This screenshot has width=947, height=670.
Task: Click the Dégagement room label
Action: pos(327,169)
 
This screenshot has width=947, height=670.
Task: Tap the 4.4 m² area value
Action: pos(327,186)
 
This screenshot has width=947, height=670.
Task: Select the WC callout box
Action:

WRITTEN INSTRUCTION:
Convert the entries above into a Markdown table with the columns Row and Line. Put each non-blank line in its own numbered row and leave out the blank lines.

THE ANSWER:
| Row | Line |
|---|---|
| 1 | This screenshot has width=947, height=670. |
| 2 | Task: Click the Dégagement room label |
| 3 | Action: pos(327,169) |
| 4 | This screenshot has width=947, height=670. |
| 5 | Task: Tap the 4.4 m² area value |
| 6 | Action: pos(327,186) |
| 7 | This screenshot has width=947, height=670. |
| 8 | Task: Select the WC callout box |
| 9 | Action: |